▶ [Instruksi 1] Sajikan listing sebagai tabel Markdown berkolom "No" dan "Baris", mulai dari baris yang memuat "Where should I" dan berakhir di akhir listing, tanpa baris kosong. Gambar tidak perlu disertakan dalam jawaban.

▶ [Kutipan Teks]
- - -
Sebagian pendapat mengatakan cukup diperkirakan, misalnya beberapa ciduk tangan
seperti yang pernah dilakukan oleh Anas.
وَسَبَبُ اخْتِلَافِهِمُ اخْتِلَافُهُمْ فِي الْقِرَاءَةِ الَّتِي
ذَكَرْنَا - أَعْنِي: قِرَاءَةَ مَنْ قَرَأَ {وَعَلَى الَّذِينَ يُطِيقُونَهُ} [البقرة: 184]- فَمَنْ أَوْجَبَ
الْعَمَلَ بِالْقِرَاءَةِ الَّتِي لَمْ تَثْبُتْ فِي الْمُصْحَفِ إِذَا وَرَدَتْ
مِنْ طَرِيقِ الْآحَادِ الْعُدُولِ قَالَ: الشَّيْخُ مِنْهُمْ، وَمَنْ لَمْ
يُوجِبْ بِهَا عَمَلًا جَعَلَ حُكْمَهُ حُكْمَ الْمَرِيضِ الَّذِي يَتَمَادَى بِهِ
الْمَرَضُ حَتَّى يَمُوْتَ.
Perbedaan
pendapat tersebut bersumber dari perbedaan bacaan dalam ayat di atas, yakni
dengan dibaca sebagai berikut :
“Dan
orang-orang yang memaksakan diri menjalaninya…”
Ulama yang
mengamalkan hokum atas dasar qiraat dari jalur yang tidak mutawatir dan diluar
mushaf resmi itu berpendapat bahwa orang lanjut usia dan orang yang tidak diberi
beban kewajiban itu sama dengan orang sakit yang terus menerus sampai mati. [Bidayatul
Mujtahid,
1/676].
Imam
Nawawi dalam kitab Rhaudhatuth Thalibin berkata :
الشَّيْخُ الْهَرِمُ الَّذِي لَا يُطِيقُ الصَّوْمَ، أَوْ تَلْحَقُهُ بِهِ
مَشَقَّةٌ شَدِيدَةٌ، لَا صَوْمَ عَلَيْهِ. وَفِي وُجُوبِ الْفِدْيَةِ عَلَيْهِ،
قَوْلَانِ. أَظْهَرُهُمَا: الْوُجُوبُ وَيَجْرِي الْقَوْلَانِ فِي الْمَرِيضِ الَّذِي لَا يُرْجَى بُرْؤُهُ.
- - -
▶ [Data Latihan]
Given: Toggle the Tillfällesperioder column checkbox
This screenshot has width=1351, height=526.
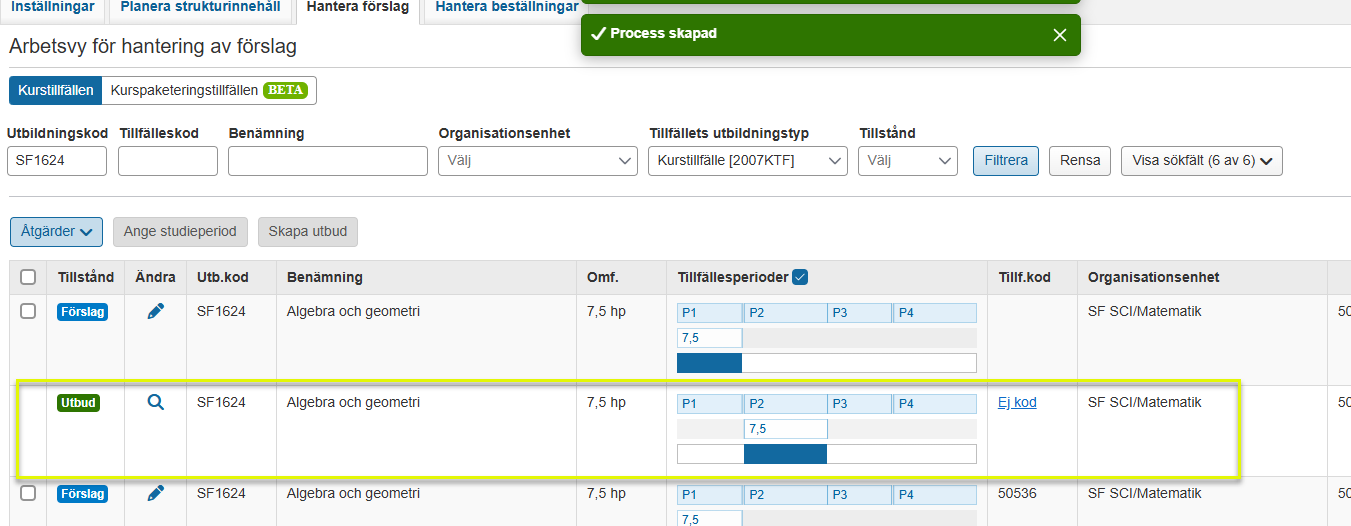Looking at the screenshot, I should point(800,277).
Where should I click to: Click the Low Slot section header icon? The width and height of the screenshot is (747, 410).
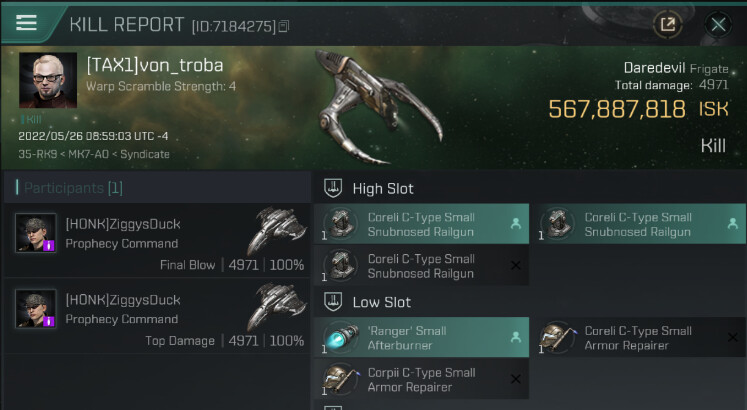(x=334, y=302)
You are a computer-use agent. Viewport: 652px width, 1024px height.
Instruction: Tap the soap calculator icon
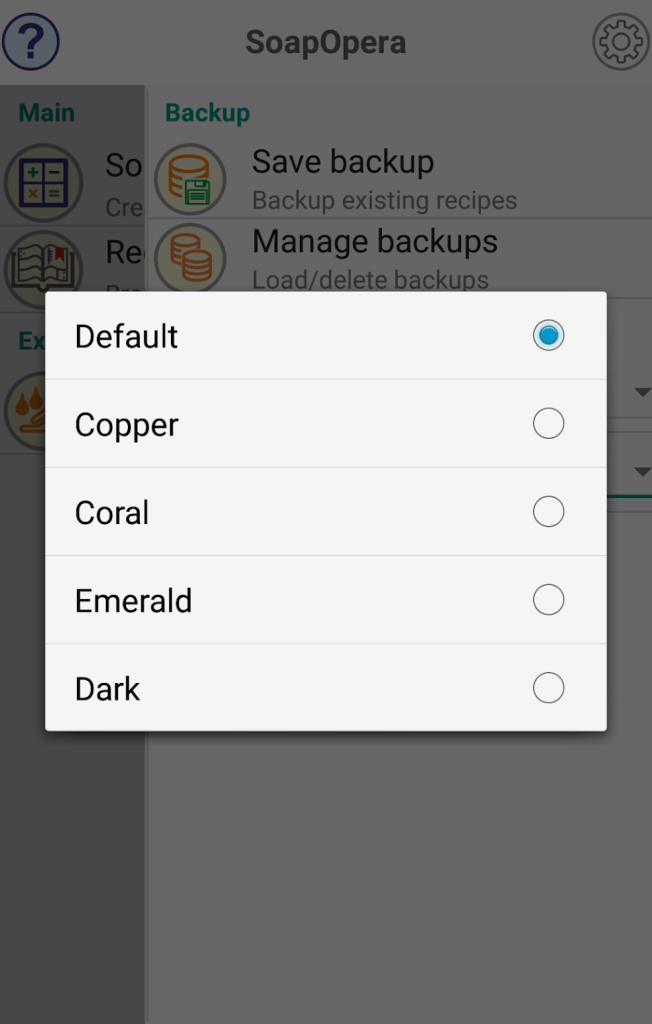(43, 183)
- - -
▶ [Instruksi 2]
Jawablah pertanyaan berikut berdasarkan kutipan teks:
(a) Siapa yang disebut pernah memperkirakannya dengan beberapa ciduk tangan?
(b) Ulama yang mengamalkan hukum atas dasar qiraat di luar mushaf resmi menyamakan orang lanjut usia dengan siapa?
(c) Dalam kitab apa Imam Nawawi menyampaikan perkataannya?

▶ [Jawaban yang Diharapkan 1]
| No | Baris |
|---|---|
| 1 | Where should I click to: Click the Low Slot section header icon? The width and height of the screenshot is (747, 410). |
| 2 | (x=334, y=302) |
| 3 | You are a computer-use agent. Viewport: 652px width, 1024px height. |
| 4 | Instruction: Tap the soap calculator icon |
| 5 | (43, 183) |

▶ [Jawaban yang Diharapkan 2]
(a) Anas.
(b) Dengan orang sakit yang terus-menerus sampai mati.
(c) Rhaudhatuth Thalibin.